2 years ago · kayla@marketburst.net · Comments Off on Resident Spotlight: Wylna Putnam
Resident Spotlight: Wylna Putnam
Tribute is home to many outstanding community members who have lived rewarding and enriched lives. Whether they raised their family, worked, volunteered within their community, or a combination of them, they have undoubtedly left an indelible mark on the lives of those around them and continue to do so.
Wylna will be 96 this year in June. She was born in Tehuacana, Texas, the 8th of 10 children. There were three boys and seven girls. She worked on her dad’s farm and was the “tomboy” of the seven girls. Her father said she could drive a pair of mules better than any man! Her father farmed with mules….no John Deere tractors were around, and even if they were, there was no money to afford one. She hunted and fished with her brothers. She picked cotton when she was old enough to drag a cotton sack behind her.
She attended schools in Tehuacana and Mexia, Texas, and graduated from Westminster College in Tehuacana and became a teacher. Her first teaching position was in a one-room schoolhouse in Fort Parker, Texas, with ten children at different levels of education. Teaching children at different grade levels was difficult, especially since some would attend one or two days a week. She had to get the coal oil stove going every day on cold days, which she said was one of the messiest parts of the job. In 1946, she took a 4th-grade teaching position at Blooming Grove School in Blooming Grove, Texas.
She met her husband (Y.M. Putman) in Blooming Grove on a blind date, and they married on June 1, 1947. They moved to Pasadena, Texas, in 1948, and Y.M. started a 30-year career with Shell Refinery in Deer Park, Texas. In 1949 their daughter, Charlotte, was born. When her husband retired in 1982, they moved to Navarro Mills, Texas, to a 50-acre farm, surrounded by childhood friends and family on that piece of heaven. He had his cows and tractors; she had two lawnmowers, hedge trimmers, and a whole acre with a house in the middle of the other 49 acres to keep clean and manicured.
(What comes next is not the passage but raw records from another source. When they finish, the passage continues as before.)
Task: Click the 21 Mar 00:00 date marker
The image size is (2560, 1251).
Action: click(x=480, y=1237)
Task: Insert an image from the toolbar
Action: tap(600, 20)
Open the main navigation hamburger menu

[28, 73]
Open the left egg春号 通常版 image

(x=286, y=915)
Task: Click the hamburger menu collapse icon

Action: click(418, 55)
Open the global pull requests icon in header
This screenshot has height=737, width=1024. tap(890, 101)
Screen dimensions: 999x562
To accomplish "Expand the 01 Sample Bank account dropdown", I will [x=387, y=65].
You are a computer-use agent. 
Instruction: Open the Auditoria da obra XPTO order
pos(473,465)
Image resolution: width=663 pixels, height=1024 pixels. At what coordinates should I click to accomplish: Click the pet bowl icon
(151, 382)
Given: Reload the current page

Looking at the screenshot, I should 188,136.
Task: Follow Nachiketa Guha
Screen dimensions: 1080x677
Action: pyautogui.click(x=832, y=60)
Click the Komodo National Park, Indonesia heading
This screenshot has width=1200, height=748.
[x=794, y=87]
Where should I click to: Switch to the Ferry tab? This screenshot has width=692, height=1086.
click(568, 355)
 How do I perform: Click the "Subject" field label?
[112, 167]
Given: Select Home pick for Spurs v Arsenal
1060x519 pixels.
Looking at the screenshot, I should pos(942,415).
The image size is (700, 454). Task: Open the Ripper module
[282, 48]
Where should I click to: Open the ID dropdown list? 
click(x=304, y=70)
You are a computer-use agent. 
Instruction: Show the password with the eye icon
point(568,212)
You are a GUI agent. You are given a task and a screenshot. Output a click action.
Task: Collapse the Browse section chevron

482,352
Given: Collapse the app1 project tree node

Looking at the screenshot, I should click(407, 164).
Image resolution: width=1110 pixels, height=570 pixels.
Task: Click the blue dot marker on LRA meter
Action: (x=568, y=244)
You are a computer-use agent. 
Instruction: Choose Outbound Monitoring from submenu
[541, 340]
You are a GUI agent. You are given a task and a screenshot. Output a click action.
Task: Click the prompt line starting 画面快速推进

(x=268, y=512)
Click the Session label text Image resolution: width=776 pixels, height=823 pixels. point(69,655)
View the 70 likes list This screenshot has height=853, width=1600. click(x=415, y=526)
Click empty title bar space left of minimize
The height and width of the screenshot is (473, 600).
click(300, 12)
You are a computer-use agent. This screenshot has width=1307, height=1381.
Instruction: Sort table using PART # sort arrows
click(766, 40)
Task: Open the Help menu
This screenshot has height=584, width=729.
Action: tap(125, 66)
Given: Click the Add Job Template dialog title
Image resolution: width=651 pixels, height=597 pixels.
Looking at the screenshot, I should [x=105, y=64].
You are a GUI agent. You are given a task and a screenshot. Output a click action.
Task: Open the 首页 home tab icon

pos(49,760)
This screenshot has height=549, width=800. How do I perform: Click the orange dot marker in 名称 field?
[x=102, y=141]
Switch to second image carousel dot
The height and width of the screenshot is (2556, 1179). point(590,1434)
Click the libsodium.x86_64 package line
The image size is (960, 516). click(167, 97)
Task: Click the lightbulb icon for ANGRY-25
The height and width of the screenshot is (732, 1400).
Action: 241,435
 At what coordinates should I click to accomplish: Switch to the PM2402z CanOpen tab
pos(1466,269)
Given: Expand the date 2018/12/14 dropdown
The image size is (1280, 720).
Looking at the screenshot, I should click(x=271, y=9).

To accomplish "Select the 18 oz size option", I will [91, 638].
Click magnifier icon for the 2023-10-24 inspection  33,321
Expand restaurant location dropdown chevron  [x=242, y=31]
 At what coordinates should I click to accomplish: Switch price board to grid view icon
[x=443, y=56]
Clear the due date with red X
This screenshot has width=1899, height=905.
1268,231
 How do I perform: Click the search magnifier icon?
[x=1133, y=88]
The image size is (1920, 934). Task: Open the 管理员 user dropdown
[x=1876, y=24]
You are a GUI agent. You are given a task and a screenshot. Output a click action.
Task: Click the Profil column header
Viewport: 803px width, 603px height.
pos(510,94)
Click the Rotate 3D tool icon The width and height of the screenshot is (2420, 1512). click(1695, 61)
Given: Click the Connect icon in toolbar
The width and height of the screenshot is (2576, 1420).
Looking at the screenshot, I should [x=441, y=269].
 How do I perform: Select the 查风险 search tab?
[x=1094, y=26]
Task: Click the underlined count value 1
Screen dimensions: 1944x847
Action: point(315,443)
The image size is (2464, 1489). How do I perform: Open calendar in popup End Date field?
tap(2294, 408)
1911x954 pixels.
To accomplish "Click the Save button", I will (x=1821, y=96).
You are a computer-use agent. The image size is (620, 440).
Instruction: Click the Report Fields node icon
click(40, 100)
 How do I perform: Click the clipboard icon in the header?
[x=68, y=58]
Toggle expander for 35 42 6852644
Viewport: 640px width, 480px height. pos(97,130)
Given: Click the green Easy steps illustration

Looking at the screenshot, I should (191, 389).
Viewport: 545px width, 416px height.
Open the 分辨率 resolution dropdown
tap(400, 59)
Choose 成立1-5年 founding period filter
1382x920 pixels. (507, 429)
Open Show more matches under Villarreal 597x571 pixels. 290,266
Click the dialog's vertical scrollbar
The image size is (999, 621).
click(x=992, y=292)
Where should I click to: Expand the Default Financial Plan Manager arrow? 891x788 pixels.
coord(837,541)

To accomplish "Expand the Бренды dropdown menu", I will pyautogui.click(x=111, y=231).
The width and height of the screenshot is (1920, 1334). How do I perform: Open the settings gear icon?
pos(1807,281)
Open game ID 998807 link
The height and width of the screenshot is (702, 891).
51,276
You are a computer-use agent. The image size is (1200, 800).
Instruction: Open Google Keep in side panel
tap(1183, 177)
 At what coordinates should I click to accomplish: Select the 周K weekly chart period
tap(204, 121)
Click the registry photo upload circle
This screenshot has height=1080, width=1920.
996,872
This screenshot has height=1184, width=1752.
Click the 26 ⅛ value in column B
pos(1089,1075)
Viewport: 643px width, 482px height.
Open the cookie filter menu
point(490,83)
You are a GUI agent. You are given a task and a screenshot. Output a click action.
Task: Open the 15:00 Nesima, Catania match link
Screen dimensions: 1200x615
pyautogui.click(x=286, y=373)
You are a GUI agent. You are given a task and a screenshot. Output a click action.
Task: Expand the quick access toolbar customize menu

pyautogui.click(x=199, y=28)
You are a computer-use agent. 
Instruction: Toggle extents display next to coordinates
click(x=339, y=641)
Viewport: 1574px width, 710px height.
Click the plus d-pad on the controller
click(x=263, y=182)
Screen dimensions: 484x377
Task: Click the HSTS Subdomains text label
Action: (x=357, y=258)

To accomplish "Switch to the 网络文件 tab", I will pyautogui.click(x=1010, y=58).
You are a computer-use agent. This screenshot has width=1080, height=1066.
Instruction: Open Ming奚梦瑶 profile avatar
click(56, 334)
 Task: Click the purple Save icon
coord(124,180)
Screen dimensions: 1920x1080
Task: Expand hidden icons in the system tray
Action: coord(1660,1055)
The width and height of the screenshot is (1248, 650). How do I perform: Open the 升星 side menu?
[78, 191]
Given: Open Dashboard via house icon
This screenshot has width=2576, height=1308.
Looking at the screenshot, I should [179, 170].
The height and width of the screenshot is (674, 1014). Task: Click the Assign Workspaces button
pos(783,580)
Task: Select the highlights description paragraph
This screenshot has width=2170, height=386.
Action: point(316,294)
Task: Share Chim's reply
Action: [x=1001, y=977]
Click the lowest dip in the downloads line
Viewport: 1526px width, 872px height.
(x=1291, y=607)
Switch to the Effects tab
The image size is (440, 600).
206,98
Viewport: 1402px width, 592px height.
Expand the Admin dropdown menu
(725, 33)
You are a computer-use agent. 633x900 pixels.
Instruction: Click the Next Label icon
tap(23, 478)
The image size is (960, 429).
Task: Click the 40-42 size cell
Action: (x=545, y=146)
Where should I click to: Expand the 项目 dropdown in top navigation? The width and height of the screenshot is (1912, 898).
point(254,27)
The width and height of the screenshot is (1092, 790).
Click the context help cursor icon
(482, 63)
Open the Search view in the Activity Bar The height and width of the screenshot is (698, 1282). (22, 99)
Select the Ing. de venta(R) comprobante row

They joined Blooming Grove Methodist Church and were active members. They lived there for 21 years together until his death in 2003. Wylna sold off their livestock and continued to live at the farm for another two years. In January 2005, she moved to Celina, Texas, to be with her daughter, Charlotte. Wylna moved to Tribute Senior Living in April 2021 for around-the-clock care.